Wednesday, January 17, 2007

Discovering berries

I'm discovering more berries on plants in the scrub. I came knowing a few. I knew holly trees had berries, but I didn't know only the female trees did. At one point I worked out a ratio of male:female sand holly trees based on the presence/absence of berries. I seem to recall there was a great difference in the sex distribution (male trees outnumbered female). I don't know why and when I mentioned it to one botanist, she didn't either. I also knew about beautyberry (Callicarpa), which is present on all plants of this species.

Bumelia surprised me with its sparse, chocolate-colored berries along its thorny limbs.

Rosemary surprised me again. I didn't know it fruited, but when I was marking a trail through a rosemary bald spot, I looked over and there were drupes, as the botanists term them, all over one plant, but not others. This may be a sex thing. I don't know.
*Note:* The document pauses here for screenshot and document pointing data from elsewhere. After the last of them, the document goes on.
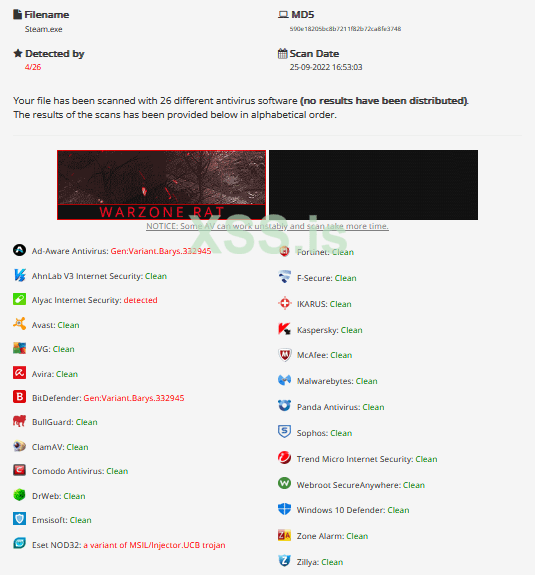Click the Kaspersky logo icon
535x575 pixels.
(x=285, y=329)
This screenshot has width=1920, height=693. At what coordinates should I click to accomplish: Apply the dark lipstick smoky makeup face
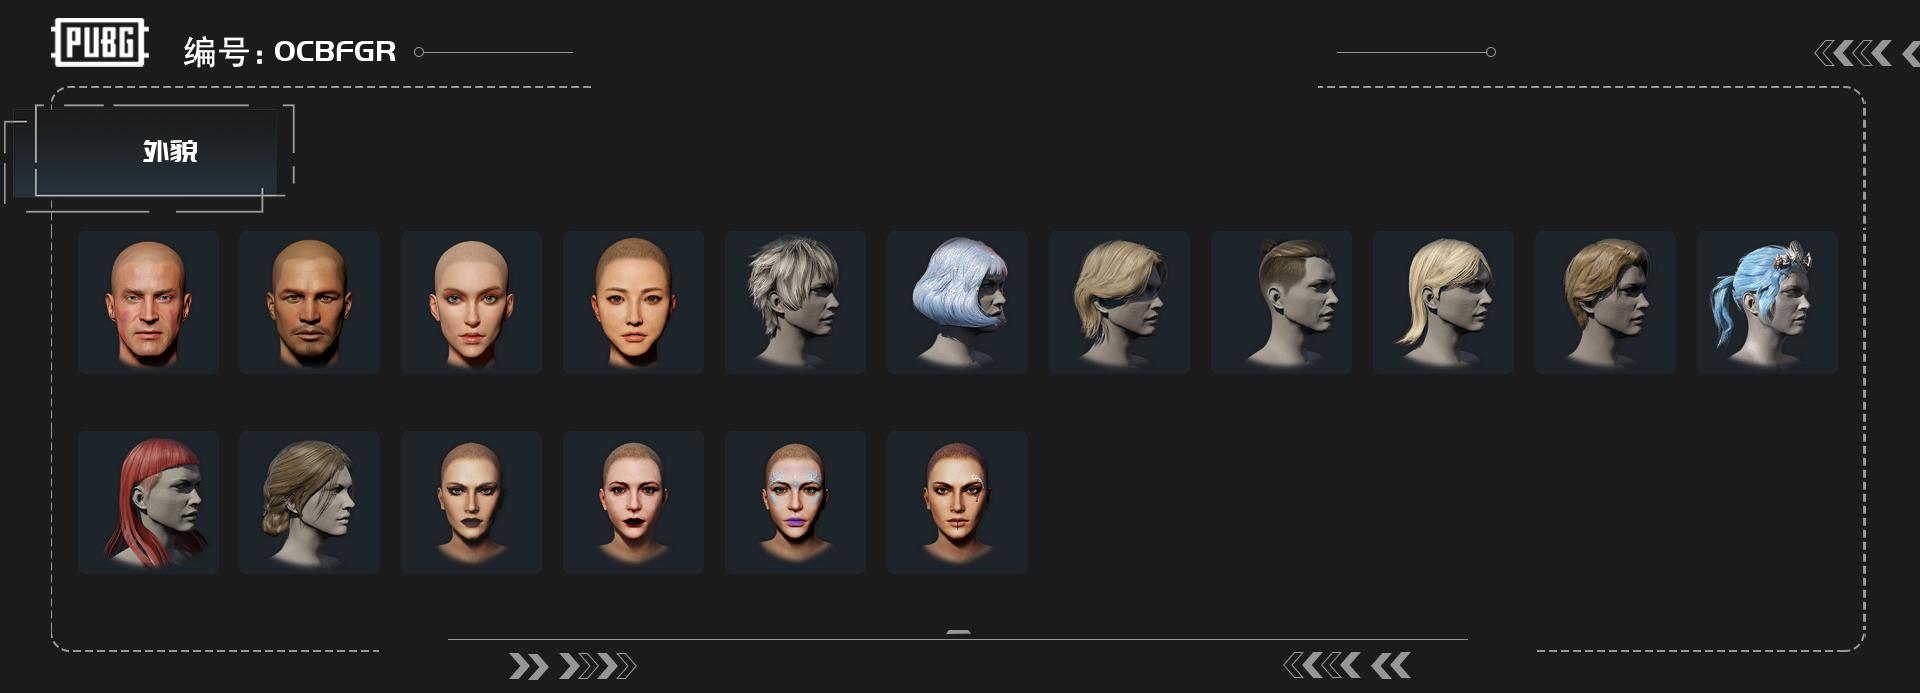point(472,502)
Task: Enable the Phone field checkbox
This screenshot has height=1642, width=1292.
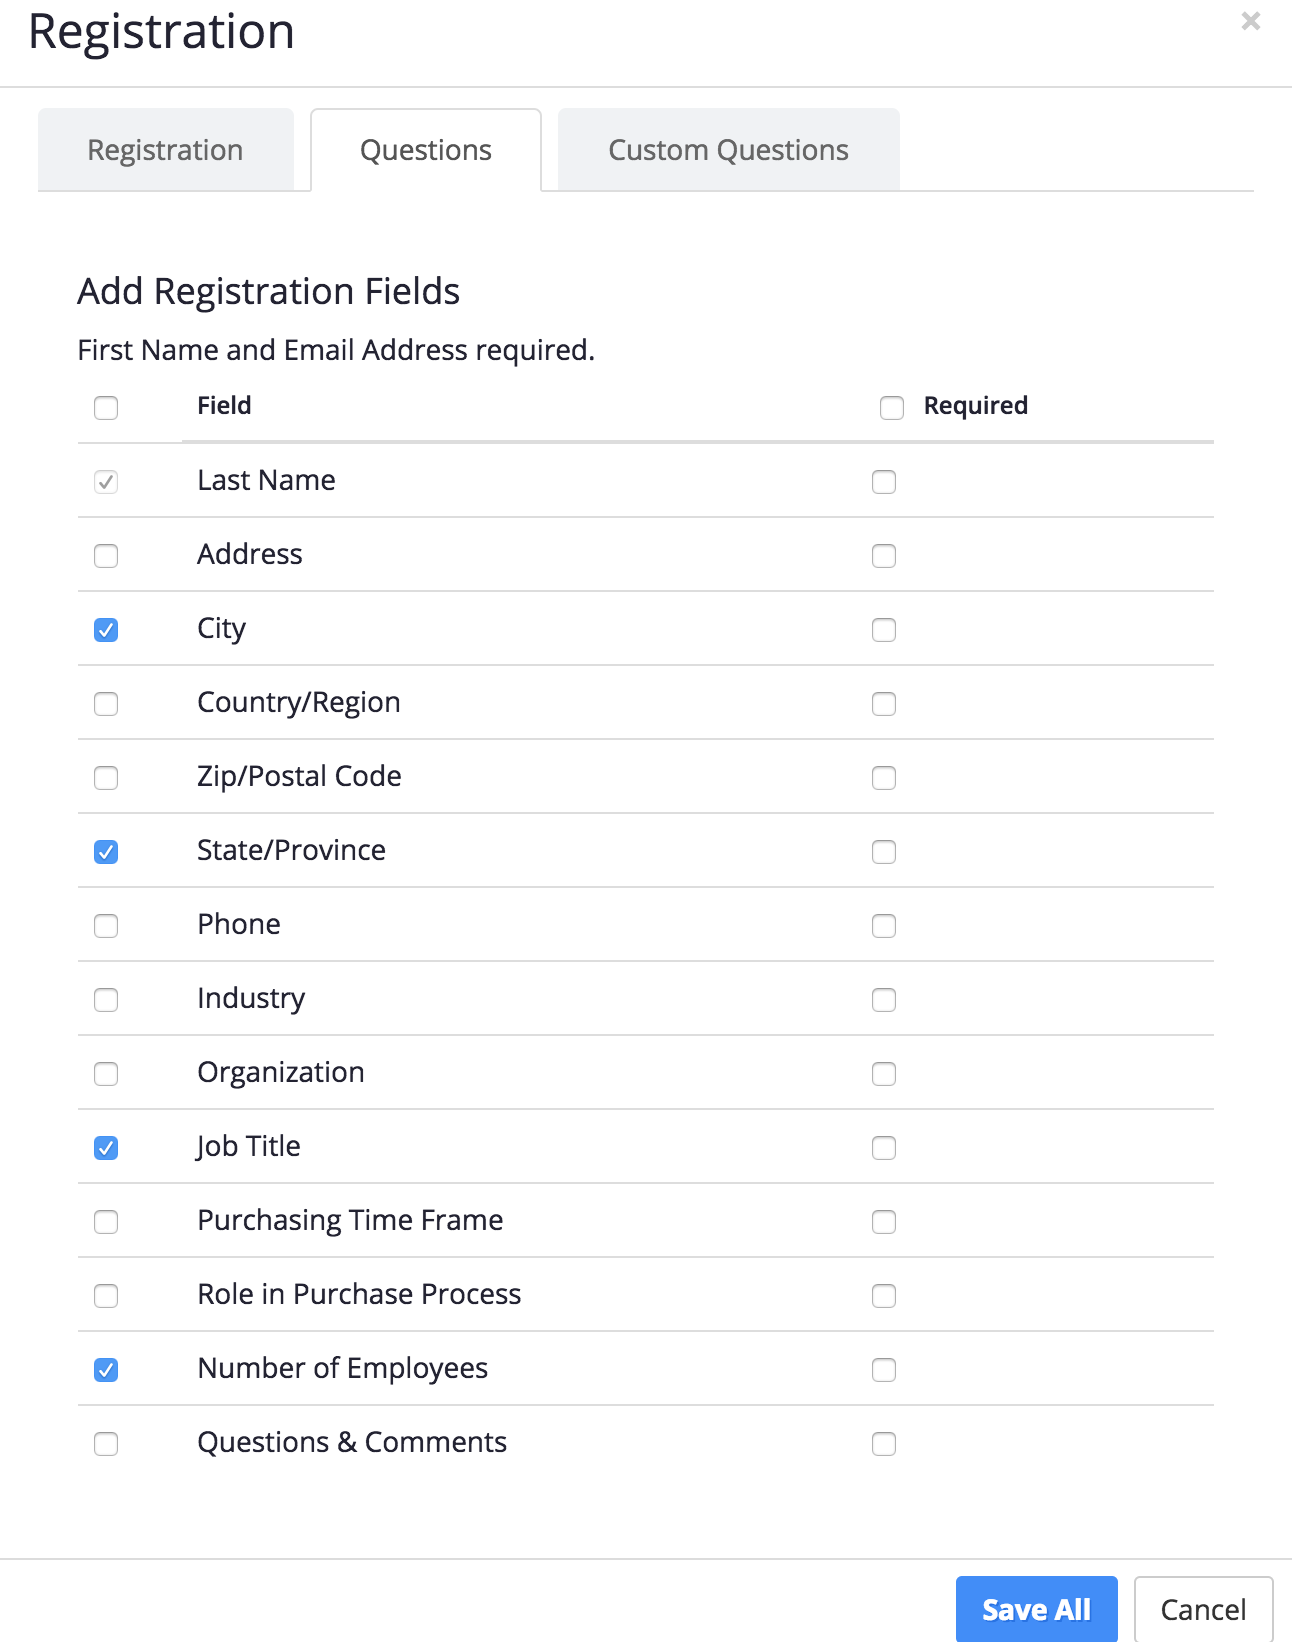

There are other berries. There are gallberries, blackberries and blueberries, all of which live somewhere on the preserve, though more in the sandhill and flatwoods sections. There are two varieties of grapes, which are a kind of berry, I suppose.

Scrub olives have inedible fruit, but it appears too large to be termed a berry, though I'm not sure what the threshold is for this sort of thing. Oh, well, they're all fruit.

There seems to be something else I'm missing. I'll remember it later.